Question: “What was empty?” A. The bottle. B. The cup.
These kinds of tests are called Winograd schemas, named for the pioneering NLP researcher Terry Winograd. The best performance of any program at the time of writing the book was 61% – better than random guessing, but far below human performance. Since these kinds of language question usually require some form of real world knowledge (if you pour water from a bottle it becomes empty, not full), it has been proposed to use a series of this kind of questions as an alternative to the Turing test.
Criticism. There has been enormous progress in many areas of NLP. But to get even higher accuracy it looks like there is a need to actually understand the text – finding patterns in the texts are not enough.
Meaning and Understanding
Despite all the successes of the various systems described so far, a common weak point for them is that there is no real “understanding” in them. For example, a state of the art image recognition system does not understand what is in the picture, even if it can correctly classify it. The last few chapters of the book discus what would be needed to gain true understanding.
First, Mitchell discusses all the implicit knowledge humans have of the world. We know how objects behave in the world. If you drop an object, it will fall, and it will stop, bounce or possibly break when it hits the ground. An object hidden behind another object is still there. This is called intuitive physics. There is also intuitive biology – we know a dog can move on its own, but a stroller can’t. We can also imagine different possible scenarios that could happen. Many of these capacities could be explained to come from us experiencing the physical world (embodiment). Perhaps embodiment is also needed for AI systems that can understand the world the way we do.
There is also an interesting example of abstraction and pattern-finding: Bongard problems. I had not come across these before, but they are featured in Gödel, Escher, Bach: An Eternal Golden Braid (I really should read it). They consist of 6 images of shapes to the left and 6 images to the right. The object is to figure out how the six to the left differ from the six to the right. For example, all the pictures to the left could be one large and one small object, whereas the pictures to the right all contain two small objects. This is quite a hard problem to solve with a program, but much easier for humans.
There is also an interesting example from Mitchell’s own research on analogy making. If abc is changed to abd, how should pqrs be changed. Most people would answer pqrt (replace the last letter with its successor in the alphabet). But there are other possible answers, like pqrd (replace the last letter with d). It was quite interesting to learn about the attempts to write programs that could perform these kinds of tasks automatically. Finally, there are ten questions and answers on what Mitchell thinks the future of AI holds.
Here are some fun facts I learned from the book:
- In the 1950s, IBM engineer Arthur Samuel programmed an IBM 701 computer to play checkers. He did this without an operating system or even assembler – he had to write everything with op codes and addresses. The program was among the earliest machine-learning programs. Indeed, it was Samuel who coined the term machine learning. (page 152)

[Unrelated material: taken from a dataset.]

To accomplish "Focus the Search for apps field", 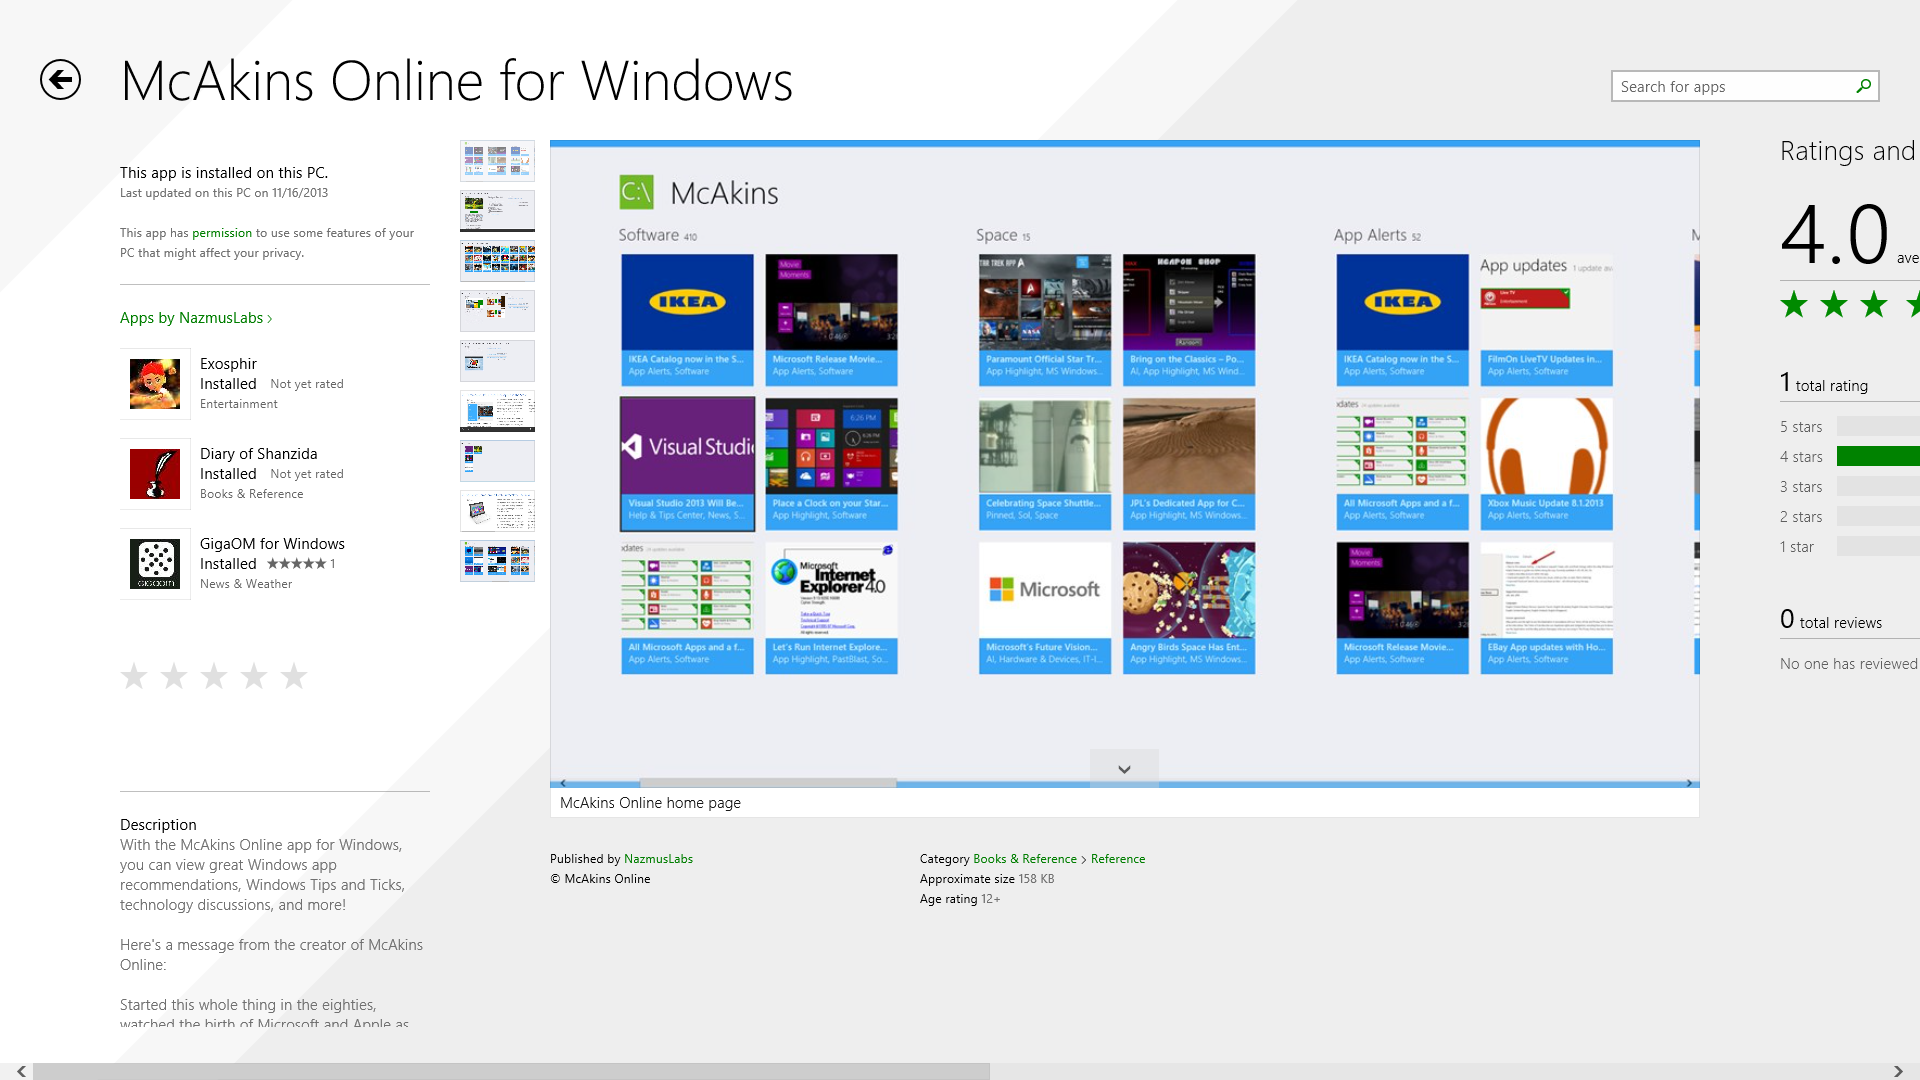I will [1730, 87].
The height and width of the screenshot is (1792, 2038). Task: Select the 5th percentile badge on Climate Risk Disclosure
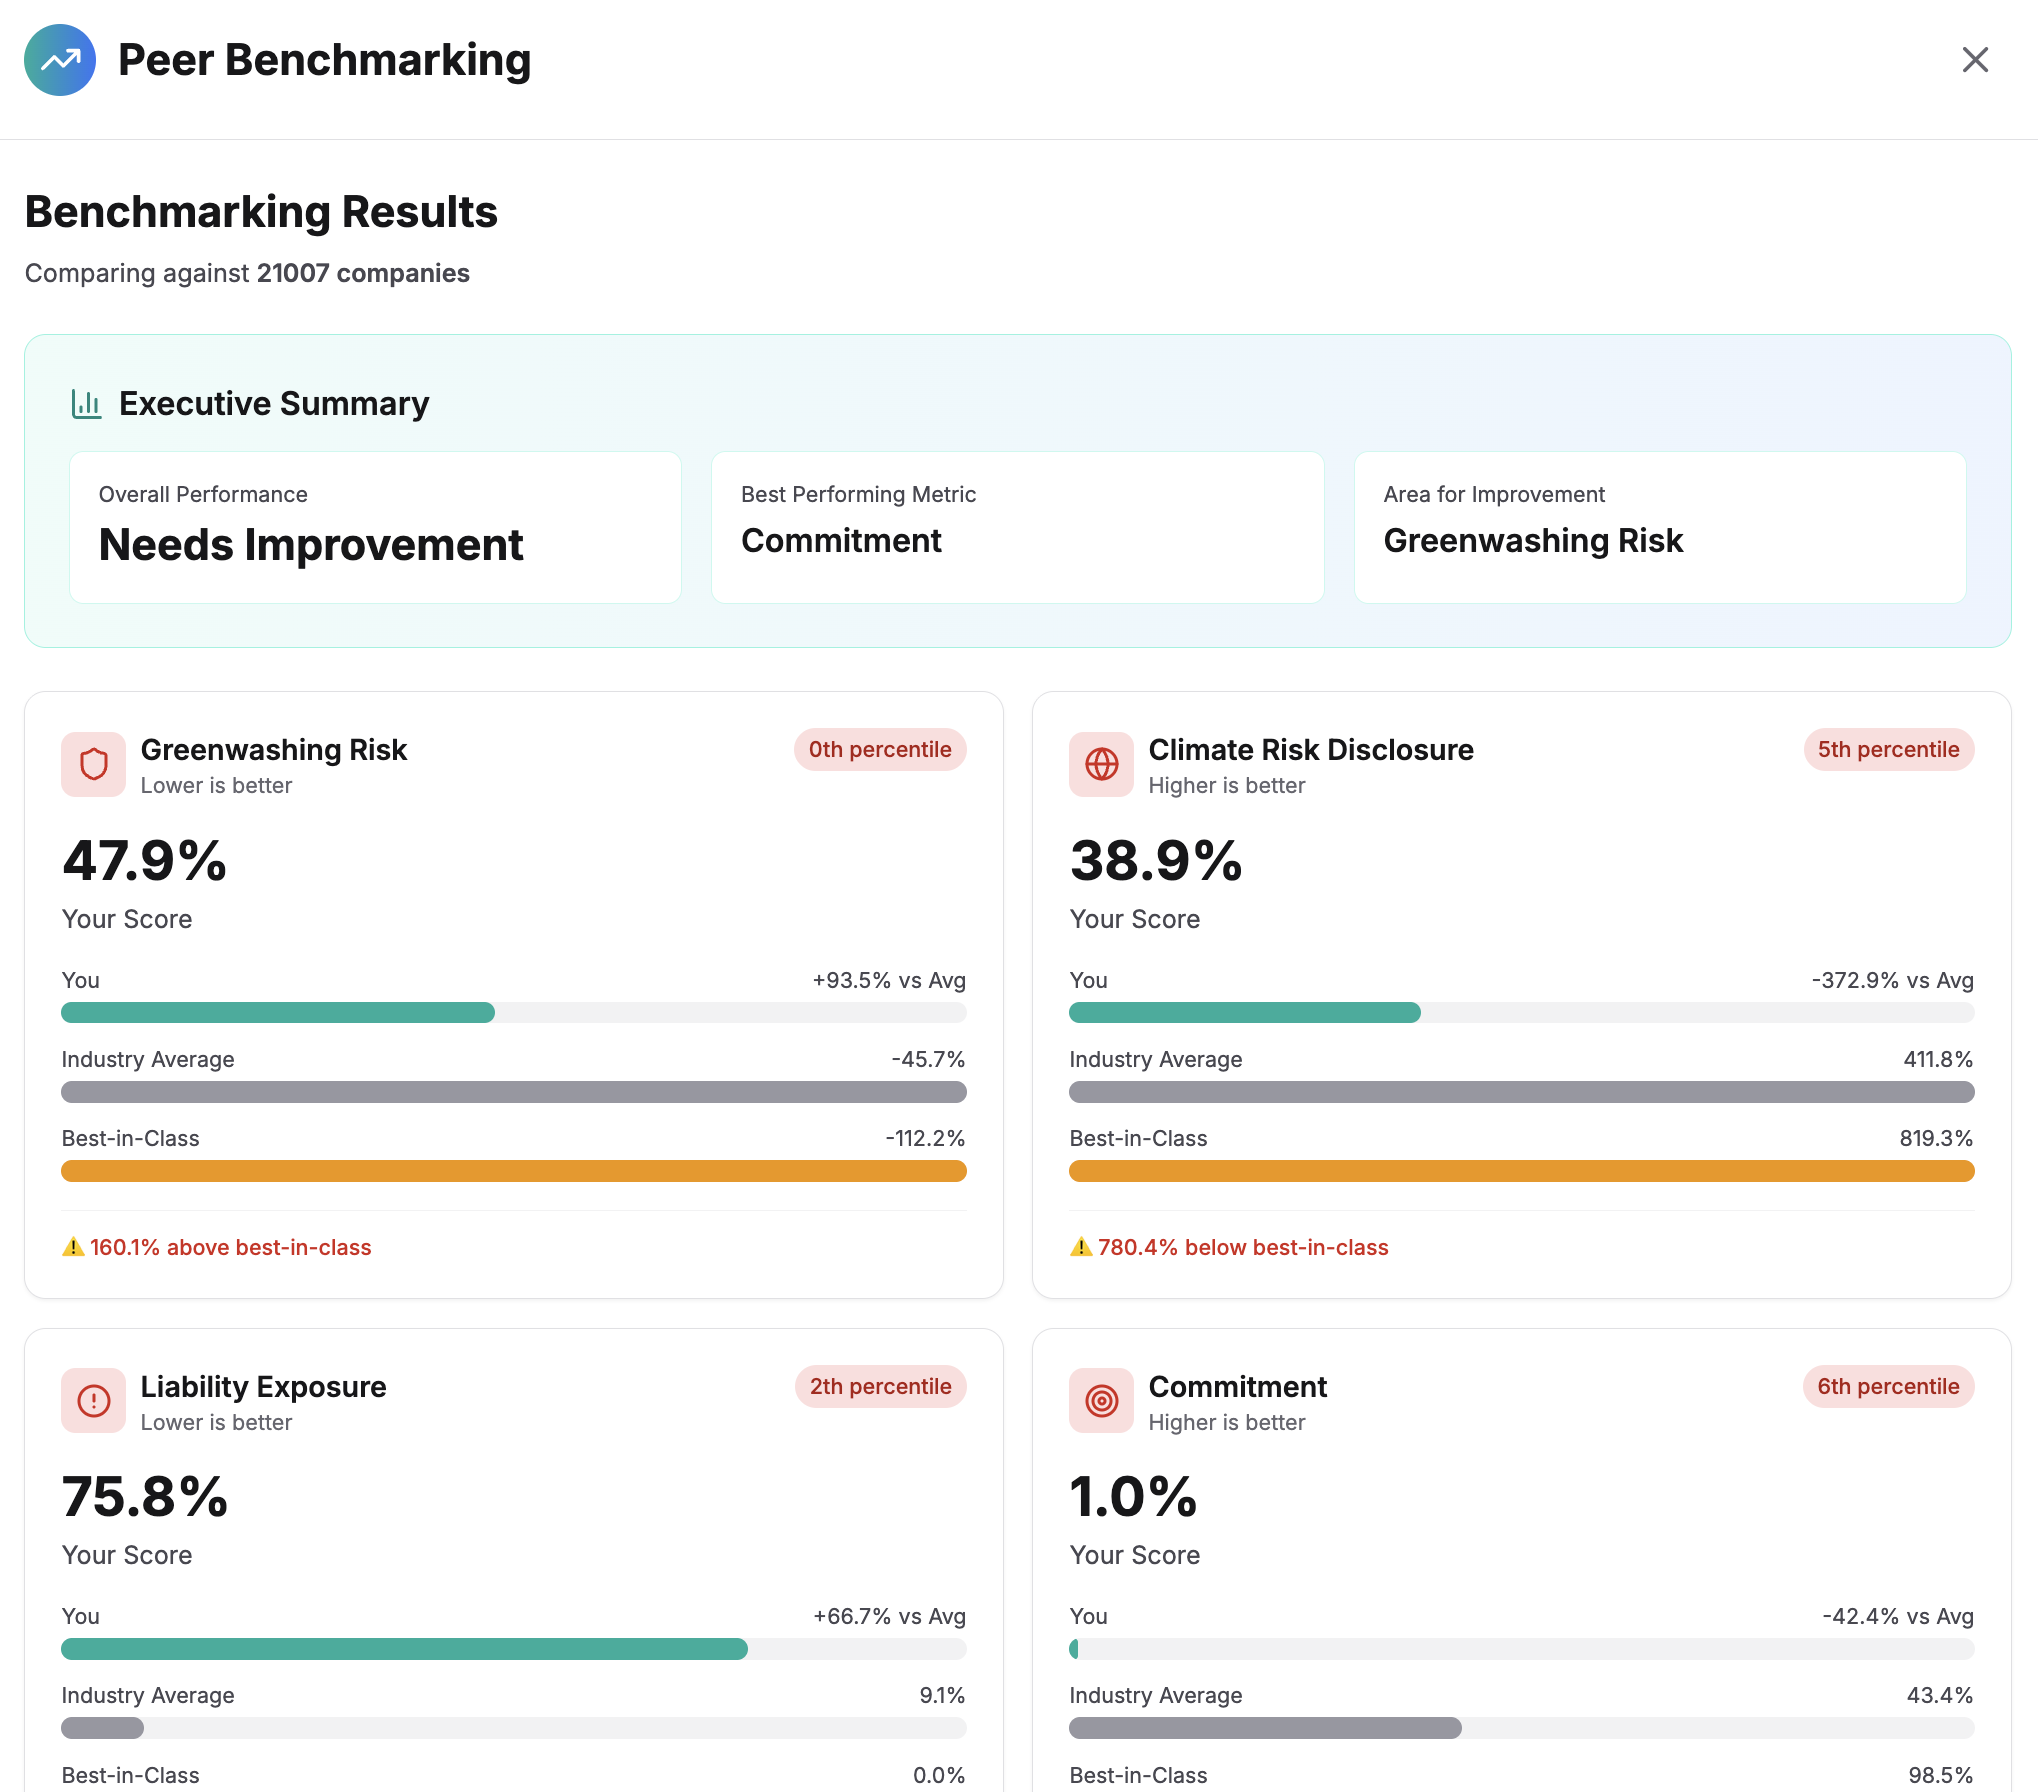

- In 1966, for the Summer Vision Project, “Minsky hired a first-year undergraduate and assigned him a problem to solve over the summer: connect a television camera to a computer and get the machine to describe what it sees.” (page 69)
- Breakout was Atari’s effort to create a single-player version of Pong. The design and implementation of Breakout was originally assigned in 1975 to a twenty-year-old employee called Steve Jobs. He enlisted the help of his friend Steve Wozniak. (page 147)
Maybe there will be artificial general intelligence (AGI) one day. But it doesn’t look like any of the existing techniques will bring us there, at least not by themselves. Despite that, I think today’s AI systems are fantastic engineering feats and enormously useful. This book on how these current systems work was a joy to read. It was clear, concise, and very interesting, and I learned a lot from it.